Please set the lines down again exactly, from the top of the entries through the line that contains "Task: Click the Search messages field".

────────────────

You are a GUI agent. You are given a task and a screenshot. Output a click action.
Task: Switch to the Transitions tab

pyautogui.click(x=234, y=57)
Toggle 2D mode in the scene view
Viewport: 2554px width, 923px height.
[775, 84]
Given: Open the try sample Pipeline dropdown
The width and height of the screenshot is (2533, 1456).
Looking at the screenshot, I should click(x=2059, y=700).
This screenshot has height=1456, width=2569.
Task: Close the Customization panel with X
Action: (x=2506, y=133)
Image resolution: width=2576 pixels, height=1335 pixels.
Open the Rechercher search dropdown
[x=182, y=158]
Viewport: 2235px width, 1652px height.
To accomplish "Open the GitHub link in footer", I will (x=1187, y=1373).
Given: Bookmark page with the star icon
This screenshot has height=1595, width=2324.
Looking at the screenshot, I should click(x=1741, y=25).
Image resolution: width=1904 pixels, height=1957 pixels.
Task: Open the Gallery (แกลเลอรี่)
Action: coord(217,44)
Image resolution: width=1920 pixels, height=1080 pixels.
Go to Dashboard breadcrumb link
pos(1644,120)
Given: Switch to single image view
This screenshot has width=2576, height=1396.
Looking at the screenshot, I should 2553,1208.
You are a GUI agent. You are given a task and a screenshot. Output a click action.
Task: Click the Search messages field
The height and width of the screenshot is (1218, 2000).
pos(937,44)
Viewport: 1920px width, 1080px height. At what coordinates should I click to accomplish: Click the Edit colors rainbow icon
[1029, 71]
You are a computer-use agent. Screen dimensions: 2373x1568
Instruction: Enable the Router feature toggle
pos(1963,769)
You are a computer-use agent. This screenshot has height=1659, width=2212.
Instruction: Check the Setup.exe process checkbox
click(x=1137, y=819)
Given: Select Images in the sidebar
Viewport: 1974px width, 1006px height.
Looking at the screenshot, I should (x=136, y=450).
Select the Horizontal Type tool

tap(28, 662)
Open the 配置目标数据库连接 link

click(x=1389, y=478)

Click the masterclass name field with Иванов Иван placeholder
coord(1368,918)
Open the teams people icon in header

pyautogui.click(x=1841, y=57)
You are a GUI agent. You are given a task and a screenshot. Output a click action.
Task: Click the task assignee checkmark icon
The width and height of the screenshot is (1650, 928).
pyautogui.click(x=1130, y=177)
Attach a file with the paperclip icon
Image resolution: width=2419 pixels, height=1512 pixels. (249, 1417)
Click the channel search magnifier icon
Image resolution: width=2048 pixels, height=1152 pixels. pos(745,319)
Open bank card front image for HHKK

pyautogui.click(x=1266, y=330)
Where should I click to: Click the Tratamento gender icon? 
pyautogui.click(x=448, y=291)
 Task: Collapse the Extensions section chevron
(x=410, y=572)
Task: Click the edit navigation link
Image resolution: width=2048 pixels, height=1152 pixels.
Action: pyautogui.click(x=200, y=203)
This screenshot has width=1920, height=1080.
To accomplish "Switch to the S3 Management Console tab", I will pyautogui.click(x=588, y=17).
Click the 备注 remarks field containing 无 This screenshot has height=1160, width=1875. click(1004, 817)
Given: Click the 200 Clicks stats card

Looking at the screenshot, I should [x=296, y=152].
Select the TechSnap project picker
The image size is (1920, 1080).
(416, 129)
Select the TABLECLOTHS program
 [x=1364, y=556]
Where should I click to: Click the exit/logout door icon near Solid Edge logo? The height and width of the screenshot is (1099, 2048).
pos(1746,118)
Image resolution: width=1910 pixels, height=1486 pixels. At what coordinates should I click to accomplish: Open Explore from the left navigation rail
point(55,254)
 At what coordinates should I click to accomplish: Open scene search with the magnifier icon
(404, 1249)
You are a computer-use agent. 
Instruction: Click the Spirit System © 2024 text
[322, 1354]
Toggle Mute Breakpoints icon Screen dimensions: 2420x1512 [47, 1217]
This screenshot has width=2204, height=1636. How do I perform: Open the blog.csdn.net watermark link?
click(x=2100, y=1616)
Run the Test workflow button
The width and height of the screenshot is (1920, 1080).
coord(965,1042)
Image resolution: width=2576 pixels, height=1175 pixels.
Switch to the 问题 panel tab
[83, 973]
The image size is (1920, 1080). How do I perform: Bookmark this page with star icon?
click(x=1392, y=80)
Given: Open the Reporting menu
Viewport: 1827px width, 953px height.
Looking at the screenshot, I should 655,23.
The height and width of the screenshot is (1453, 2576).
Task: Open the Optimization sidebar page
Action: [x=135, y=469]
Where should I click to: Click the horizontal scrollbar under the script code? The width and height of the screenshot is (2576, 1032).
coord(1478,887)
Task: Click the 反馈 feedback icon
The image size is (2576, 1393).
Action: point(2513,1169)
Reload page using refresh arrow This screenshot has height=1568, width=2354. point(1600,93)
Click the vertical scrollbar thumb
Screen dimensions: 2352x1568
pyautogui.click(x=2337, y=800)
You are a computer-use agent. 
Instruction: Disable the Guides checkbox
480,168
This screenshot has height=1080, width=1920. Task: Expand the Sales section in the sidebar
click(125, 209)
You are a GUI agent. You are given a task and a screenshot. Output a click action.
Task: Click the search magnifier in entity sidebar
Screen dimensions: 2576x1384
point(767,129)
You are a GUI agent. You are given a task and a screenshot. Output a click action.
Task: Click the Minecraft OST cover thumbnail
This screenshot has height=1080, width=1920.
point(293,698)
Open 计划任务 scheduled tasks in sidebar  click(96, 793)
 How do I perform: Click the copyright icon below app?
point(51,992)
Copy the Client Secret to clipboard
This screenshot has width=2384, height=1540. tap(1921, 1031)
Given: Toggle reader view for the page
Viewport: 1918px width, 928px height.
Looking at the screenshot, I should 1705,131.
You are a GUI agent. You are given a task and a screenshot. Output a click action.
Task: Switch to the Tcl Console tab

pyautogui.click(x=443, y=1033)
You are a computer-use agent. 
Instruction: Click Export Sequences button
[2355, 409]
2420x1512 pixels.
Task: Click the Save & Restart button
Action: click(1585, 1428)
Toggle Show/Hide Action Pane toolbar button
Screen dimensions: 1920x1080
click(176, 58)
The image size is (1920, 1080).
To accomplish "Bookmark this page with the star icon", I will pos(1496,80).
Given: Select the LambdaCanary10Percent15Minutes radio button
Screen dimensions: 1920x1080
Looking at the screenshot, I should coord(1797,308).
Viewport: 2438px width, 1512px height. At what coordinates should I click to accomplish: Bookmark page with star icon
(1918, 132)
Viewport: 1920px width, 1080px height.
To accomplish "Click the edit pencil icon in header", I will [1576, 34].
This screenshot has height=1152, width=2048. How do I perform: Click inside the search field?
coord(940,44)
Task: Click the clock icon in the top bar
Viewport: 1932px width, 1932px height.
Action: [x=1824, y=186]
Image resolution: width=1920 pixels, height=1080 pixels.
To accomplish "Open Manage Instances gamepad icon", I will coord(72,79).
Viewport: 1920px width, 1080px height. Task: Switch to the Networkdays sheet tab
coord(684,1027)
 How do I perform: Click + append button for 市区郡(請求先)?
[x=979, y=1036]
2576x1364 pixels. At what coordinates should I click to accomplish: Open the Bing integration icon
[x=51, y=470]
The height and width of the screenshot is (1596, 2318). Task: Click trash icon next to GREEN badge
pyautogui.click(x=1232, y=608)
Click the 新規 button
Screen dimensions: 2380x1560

────────────────

-- Completed task --
You are a GUI agent. You are given a task and a screenshot. Output a click action.
Task: Switch to the Transitions tab

pyautogui.click(x=234, y=57)
Toggle 2D mode in the scene view
Viewport: 2554px width, 923px height.
[775, 84]
Given: Open the try sample Pipeline dropdown
The width and height of the screenshot is (2533, 1456).
Looking at the screenshot, I should click(x=2059, y=700).
This screenshot has height=1456, width=2569.
Task: Close the Customization panel with X
Action: (x=2506, y=133)
Image resolution: width=2576 pixels, height=1335 pixels.
Open the Rechercher search dropdown
[x=182, y=158]
Viewport: 2235px width, 1652px height.
To accomplish "Open the GitHub link in footer", I will (x=1187, y=1373).
Given: Bookmark page with the star icon
This screenshot has height=1595, width=2324.
Looking at the screenshot, I should click(x=1741, y=25).
Image resolution: width=1904 pixels, height=1957 pixels.
Task: Open the Gallery (แกลเลอรี่)
Action: coord(217,44)
Image resolution: width=1920 pixels, height=1080 pixels.
Go to Dashboard breadcrumb link
pos(1644,120)
Given: Switch to single image view
This screenshot has width=2576, height=1396.
Looking at the screenshot, I should 2553,1208.
You are a GUI agent. You are given a task and a screenshot. Output a click action.
Task: Click the Search messages field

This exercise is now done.